CELEBRITY
Ostrzeżenie dla Igi Świątek w Wimbledonie. Rywalka szokuje. Jest haczyk

Sukcesu akurat tej tenisistki w Wimbledonie nie spodziewał się chyba nikt. Clara Tauson nigdy w seniorskiej karierze nie wygrała choćby jednego spotkania w głównej drabince Wimbledonu. W tym roku, już jako tenisistka z czołowej dwudziestki rankingu, sprawiła w Londynie gigantyczną sensację, eliminując Jelenę Rybakinę, byłą mistrzynię Wimbledonu. I to stanowi spore ostrzeżenie dla Polki. Tauson widzi już zresztą swoją szansę w meczu ze Świątek i mówi o niej otwarcie. Sama ma jednak przed sobą jeden wielki problem.
Korespondencja z Londynu
Clara Tauson kontynuuje sezon, który jest dla niej przełomowy. Po raz pierwszy w karierze dotarła aż do finału turnieju WTA rangi 1000. Ugruntowała swoją pozycję w szerokiej czołówce, dzięki czemu jest rozstawiona w imprezach wielkoszlemowych. Bardzo długo nie mogła liczyć na takie wyróżnienie. A w Londynie korzysta z niego w najlepszy możliwy sposób.
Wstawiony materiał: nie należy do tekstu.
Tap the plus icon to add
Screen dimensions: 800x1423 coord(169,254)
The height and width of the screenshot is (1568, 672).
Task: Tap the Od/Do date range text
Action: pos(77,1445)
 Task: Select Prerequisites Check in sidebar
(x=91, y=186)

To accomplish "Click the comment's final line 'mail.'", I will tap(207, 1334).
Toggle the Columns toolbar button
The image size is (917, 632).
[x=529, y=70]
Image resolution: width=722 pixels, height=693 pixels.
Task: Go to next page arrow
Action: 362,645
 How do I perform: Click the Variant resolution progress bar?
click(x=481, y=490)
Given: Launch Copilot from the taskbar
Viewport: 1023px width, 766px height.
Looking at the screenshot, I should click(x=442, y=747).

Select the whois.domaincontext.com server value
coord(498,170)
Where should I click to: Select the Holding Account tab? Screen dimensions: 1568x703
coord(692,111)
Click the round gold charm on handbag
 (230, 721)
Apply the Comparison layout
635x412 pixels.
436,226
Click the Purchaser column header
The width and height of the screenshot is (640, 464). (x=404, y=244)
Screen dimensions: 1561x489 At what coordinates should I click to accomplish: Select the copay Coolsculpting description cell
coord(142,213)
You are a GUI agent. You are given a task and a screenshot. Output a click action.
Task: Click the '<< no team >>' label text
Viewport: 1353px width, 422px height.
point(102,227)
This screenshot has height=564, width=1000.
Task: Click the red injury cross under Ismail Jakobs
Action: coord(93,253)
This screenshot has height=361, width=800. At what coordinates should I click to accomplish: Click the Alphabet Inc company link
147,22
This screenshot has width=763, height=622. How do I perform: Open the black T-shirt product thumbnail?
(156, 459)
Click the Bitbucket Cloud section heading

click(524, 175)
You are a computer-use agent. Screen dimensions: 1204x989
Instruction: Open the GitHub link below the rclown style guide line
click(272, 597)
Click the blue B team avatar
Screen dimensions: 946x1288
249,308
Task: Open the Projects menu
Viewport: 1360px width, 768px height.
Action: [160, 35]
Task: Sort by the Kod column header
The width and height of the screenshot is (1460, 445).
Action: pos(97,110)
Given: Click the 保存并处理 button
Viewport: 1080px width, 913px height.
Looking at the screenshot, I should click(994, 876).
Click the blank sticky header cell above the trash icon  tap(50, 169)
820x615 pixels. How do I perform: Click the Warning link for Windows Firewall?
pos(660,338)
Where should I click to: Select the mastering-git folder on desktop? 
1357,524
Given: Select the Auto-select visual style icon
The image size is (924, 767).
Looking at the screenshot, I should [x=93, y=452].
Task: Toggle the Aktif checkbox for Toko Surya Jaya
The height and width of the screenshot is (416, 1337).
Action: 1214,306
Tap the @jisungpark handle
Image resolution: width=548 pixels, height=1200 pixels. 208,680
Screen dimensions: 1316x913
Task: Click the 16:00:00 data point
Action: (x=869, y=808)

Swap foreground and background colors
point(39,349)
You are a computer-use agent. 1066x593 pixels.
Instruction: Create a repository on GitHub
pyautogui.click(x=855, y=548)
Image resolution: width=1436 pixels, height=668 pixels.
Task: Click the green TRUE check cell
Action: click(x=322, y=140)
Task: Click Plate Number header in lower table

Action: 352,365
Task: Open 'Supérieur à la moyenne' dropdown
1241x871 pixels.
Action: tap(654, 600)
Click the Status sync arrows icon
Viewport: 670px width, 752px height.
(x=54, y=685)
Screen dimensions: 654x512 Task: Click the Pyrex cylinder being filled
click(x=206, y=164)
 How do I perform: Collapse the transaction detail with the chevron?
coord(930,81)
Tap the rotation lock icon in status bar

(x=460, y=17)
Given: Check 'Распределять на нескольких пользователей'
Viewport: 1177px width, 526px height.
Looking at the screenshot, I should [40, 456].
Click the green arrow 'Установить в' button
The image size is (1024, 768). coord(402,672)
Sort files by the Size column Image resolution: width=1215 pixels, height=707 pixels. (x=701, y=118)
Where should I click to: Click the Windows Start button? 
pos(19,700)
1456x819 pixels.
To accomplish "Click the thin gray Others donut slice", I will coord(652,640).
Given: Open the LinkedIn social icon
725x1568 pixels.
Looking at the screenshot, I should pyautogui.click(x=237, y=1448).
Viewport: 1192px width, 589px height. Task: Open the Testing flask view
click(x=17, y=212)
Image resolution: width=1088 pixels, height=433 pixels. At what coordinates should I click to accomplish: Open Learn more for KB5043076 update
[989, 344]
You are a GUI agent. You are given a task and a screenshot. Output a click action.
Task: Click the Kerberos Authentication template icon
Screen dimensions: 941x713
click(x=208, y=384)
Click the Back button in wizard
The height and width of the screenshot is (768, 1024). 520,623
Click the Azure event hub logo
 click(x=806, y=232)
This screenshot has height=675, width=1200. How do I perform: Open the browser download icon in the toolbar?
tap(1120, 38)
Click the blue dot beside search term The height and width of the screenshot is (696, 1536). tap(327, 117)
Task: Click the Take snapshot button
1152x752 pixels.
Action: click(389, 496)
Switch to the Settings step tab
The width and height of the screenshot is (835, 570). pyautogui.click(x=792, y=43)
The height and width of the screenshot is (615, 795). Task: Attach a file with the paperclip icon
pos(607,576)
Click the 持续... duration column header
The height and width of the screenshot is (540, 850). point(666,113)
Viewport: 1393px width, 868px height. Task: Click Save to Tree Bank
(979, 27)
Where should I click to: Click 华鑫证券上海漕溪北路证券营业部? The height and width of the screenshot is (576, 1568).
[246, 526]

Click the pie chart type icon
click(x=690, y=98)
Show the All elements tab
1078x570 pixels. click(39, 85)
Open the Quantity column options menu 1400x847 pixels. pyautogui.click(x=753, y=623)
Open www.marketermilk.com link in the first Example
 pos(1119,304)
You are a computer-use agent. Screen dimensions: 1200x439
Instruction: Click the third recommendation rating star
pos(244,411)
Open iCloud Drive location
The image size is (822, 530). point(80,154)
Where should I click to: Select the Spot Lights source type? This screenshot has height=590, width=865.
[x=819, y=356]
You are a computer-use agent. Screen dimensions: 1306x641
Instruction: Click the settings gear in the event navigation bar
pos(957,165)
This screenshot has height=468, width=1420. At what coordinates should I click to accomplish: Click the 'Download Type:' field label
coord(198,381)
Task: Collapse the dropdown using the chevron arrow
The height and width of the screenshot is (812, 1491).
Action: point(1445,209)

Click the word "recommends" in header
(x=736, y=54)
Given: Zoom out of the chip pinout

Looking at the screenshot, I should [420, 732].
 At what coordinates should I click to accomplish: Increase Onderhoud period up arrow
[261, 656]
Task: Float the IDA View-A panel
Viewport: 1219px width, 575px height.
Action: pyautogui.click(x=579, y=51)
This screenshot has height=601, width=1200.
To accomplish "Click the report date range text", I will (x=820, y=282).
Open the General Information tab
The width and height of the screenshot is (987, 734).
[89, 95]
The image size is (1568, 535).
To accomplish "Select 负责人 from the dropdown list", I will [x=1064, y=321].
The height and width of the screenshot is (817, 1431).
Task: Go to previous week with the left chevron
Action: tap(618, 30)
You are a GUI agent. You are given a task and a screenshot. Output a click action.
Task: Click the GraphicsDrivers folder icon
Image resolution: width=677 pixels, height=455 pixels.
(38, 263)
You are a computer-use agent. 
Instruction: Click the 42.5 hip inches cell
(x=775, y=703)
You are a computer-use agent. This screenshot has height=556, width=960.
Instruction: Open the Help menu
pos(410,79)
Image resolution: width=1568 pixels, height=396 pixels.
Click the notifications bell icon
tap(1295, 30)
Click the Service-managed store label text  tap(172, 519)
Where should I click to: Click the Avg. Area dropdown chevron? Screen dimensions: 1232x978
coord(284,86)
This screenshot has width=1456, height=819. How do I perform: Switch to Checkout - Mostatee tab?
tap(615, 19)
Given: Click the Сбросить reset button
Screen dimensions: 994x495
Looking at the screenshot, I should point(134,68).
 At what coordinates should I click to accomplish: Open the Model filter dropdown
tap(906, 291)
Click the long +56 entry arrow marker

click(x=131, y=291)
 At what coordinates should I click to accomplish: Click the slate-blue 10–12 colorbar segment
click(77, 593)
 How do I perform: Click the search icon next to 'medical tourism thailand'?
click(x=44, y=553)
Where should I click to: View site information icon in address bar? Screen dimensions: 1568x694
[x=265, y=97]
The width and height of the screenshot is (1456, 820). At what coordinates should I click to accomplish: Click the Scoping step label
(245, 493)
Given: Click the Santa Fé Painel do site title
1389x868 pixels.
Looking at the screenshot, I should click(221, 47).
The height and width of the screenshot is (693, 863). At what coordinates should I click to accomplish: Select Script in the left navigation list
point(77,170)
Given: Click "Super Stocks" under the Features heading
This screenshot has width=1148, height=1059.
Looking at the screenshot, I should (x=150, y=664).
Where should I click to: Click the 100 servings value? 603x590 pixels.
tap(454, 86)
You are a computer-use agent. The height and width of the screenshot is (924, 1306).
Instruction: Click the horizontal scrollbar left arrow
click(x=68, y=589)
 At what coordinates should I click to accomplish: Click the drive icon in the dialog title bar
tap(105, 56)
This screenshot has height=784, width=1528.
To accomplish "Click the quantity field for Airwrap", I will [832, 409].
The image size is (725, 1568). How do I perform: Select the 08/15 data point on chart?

Dunka sensacyjnie wyeliminowała w trzeciej rundzie Jelenę Rybakinę, i to bez straty seta. To dla niej wielki powód do dumy, choć swoją “życiówkę” w Wimbledonie przebiła już znacznie wcześniej. Nigdy w karierze nie udało jej się bowiem awansować nawet do drugiej rundy londyńskiego turnieju, lecz teraz jest zupełnie inaczej.
Dalszy ciąg materiału pod wideo
Rywalka Igi Świątek zaskoczyła. Takiej serii nie miała
— Sama się tego nie spodziewałam. Nigdy nie szło mi dobrze na trawie. Przyjechałam tu z wiarą w to, że uda mi się przejść kilka rund. Wiedziałam, że o pokonanie Jeleny nie będzie mi łatwo, i tak faktycznie się stało. Zagrałam swój najlepszy tenis i dlatego cieszę się z tego zwycięstwa — mówiła po meczu z Rybakiną Clara Tauson na konferencji prasowej.
I faktycznie na tak dobry występ Dunki w Londynie niewiele mogło wskazywać. Nigdy nie szło jej tu dobrze. Przegrywała w pierwszych rundach z Barborą Krejcikovą, Mai Hontamą (krecz) i Danielle Collins. W 2023 r. nie przebrnęła nawet kwalifikacji. Ten rok jest jednak dla niej przełomowy i nie inaczej jest podczas Wimbledonu. To stanowi ostrzeżenie dla Igi Świątek, bo mecz czwartej rundy absolutnie nie będzie łatwy. Tauson ma jednak jeden problem.
Zobacz także: Kamil Majchrzak robił, co mógł! Tak kończy się jego przygoda w Wimbledonie
Rywalka Świątek gra bardzo dobrze, korzysta z płaskich, mierzonych uderzeń, potrafi zaskoczyć nimi nawet doświadczone rywalki, w tym mistrzynie wielkoszlemowe. Jej problemem będzie jednak to, że nie ma dużego doświadczenia w grze o najważniejsze tytuły. Nigdy nie awansowała nawet do wielkoszlemowego ćwierćfinału, natomiast absencje Świątek w tej fazie turniejów zdarzają się jedynie incydentalnie.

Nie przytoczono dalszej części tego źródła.